Dario Argento’s pseudo-sequel to Suspiria is a gem but it is often overlooked or outright dismissed when the conversation turns to the director’s classic works. Inferno is a beautifully photographed and surreal picture that made me fall in love with it immediately upon watching it for the first time. It represents a time when the famed director was still batting 1,000 – his creativity was a largely untapped resource and as such, the auteur director was able to turn out classic after classic. But for some reason, horror fans tend to get a bit persnickety when it comes to Inferno.

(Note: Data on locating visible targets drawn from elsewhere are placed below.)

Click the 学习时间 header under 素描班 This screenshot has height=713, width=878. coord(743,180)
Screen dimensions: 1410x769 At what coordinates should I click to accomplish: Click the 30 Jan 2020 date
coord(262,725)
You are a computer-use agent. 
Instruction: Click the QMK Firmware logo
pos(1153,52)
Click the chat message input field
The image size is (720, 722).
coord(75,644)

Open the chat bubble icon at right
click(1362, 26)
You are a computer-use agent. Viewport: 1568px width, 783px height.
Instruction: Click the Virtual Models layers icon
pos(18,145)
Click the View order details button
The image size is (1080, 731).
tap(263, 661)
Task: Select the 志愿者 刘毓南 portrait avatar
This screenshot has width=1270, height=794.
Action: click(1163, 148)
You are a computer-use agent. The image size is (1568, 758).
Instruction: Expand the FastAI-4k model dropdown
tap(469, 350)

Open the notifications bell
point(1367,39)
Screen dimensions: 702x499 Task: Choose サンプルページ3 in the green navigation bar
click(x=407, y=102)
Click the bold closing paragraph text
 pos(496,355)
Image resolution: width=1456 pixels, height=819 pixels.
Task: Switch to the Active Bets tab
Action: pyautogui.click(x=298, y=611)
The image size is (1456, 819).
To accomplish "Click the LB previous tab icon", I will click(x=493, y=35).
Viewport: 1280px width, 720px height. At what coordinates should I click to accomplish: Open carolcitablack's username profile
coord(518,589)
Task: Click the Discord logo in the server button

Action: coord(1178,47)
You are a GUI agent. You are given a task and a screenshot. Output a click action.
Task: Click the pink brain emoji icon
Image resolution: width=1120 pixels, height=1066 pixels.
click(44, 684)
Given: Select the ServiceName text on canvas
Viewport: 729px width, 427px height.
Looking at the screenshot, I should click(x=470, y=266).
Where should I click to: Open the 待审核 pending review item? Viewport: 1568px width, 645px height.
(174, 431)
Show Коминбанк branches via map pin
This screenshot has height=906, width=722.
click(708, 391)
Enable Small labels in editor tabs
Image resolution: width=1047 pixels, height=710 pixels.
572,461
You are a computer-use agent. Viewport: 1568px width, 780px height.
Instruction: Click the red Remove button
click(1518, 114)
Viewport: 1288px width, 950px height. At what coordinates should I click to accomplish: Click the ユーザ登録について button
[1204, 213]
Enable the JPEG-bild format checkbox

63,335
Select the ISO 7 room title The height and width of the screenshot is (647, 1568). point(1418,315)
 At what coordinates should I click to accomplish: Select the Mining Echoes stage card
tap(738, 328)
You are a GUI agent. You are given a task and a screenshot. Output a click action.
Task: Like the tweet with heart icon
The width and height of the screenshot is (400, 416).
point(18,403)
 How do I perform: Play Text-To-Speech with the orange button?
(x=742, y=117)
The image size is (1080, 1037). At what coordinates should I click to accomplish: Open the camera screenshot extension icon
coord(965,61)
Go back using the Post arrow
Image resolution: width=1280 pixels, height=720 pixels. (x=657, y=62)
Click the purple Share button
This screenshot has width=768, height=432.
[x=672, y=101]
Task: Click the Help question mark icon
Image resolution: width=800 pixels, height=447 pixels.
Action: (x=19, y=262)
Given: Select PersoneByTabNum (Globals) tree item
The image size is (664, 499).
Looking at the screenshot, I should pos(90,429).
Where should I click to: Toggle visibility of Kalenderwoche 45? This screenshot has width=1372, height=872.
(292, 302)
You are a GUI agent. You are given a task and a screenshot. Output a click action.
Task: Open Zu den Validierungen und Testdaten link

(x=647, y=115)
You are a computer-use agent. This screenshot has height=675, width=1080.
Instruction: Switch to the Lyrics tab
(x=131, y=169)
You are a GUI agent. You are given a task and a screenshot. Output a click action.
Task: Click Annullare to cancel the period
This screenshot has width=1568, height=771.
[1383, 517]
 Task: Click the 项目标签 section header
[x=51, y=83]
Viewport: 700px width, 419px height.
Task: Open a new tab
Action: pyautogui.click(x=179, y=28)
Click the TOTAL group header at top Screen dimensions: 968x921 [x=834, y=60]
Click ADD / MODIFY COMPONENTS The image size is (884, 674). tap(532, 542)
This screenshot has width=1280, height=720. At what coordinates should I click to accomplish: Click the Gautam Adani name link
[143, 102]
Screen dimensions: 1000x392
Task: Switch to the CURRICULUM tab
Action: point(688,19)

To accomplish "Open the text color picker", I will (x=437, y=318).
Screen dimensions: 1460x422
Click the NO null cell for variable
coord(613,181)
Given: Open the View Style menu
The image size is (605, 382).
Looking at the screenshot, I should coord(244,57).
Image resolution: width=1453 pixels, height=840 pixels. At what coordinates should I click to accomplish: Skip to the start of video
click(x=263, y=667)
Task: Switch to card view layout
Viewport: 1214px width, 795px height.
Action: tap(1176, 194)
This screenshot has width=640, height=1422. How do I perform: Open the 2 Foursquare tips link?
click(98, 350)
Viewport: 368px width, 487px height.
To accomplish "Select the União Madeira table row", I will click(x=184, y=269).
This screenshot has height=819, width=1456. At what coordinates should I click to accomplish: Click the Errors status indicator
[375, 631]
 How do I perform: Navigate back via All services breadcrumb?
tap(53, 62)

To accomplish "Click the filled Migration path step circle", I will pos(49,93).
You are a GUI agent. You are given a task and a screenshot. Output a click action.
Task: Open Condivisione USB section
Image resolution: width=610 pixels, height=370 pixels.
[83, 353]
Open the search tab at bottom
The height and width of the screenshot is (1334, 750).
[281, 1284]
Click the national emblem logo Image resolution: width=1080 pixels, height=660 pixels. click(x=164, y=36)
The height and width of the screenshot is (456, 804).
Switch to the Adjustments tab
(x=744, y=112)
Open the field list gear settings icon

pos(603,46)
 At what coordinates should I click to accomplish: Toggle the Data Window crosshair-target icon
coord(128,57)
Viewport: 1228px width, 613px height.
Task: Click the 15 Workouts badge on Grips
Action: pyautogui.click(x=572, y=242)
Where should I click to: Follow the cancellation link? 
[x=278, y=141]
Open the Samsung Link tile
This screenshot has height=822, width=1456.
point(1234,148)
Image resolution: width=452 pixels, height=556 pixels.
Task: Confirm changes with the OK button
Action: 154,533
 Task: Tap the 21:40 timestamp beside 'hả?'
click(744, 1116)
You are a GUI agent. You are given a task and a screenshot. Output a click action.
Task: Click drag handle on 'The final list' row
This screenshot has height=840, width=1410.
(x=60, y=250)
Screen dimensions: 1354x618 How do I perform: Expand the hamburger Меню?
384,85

I think what causes a lot of fans to recoil when someone suggests that Inferno is a well-made and enticing piece of art is the simple and unavoidable fact that it is not and never will be Suspiria. For me, the fact that it is not Suspiria is part of its charm. I’m glad Argento didn’t try to clone his 1977 masterpiece with this loose sequel. Suspiria is a once-in-a-lifetime kind of perfect storm of surreal creativity. And while Inferno may not top its predecessor, it should by no means be discounted out of hand or looked down upon.
Suspiria is Argento’s Sistine Chapel and it would be impossible to replicate. And Inferno is a very respectable companion piece that rarely gets the credit it deserves. The underwater scene is absolutely breathtaking and it amazes me every time I watch it. The whole film has a surreal quality about it that is almost indescribable. Nothing is what it seems in the context of the film and nothing is as we would expect it to be. Inferno introduces the audience to whom we expect to be the final girl in the first act of the film and she’s killed off before you can blink. Argento isn’t afraid to take risks and almost every one of them pays off in this 1980 outing.
One theme from Suspiria that is carried over to Inferno is the bright, intoxicating use of vibrant colors. We see Argento use the deepest of reds in nearly every frame of the film. The colors tell a story all their own and it is beautiful.
Another issue I have heard people raise with Inferno is that it is incoherent at times. But that makes me wonder how anyone lodging that complaint ever managed to get through Suspiria? Suspiria is one of the least coherent films I’ve seen. In fact, Inferno is actually slightly more cohesive than Suspiria. Argento has never been known for cohesion but that is part of the beauty of his work. Fans seeing either film for the first time have the pleasure of wondering what the director will do to surprise and delight them next and he always leaves them guessing and wanting more.
If you have not taken in the sensory overload that is Inferno, you really must. If you have already made up your mind that you don’t like Inferno, consider giving it another chance. Inferno truly is an exquisite picture.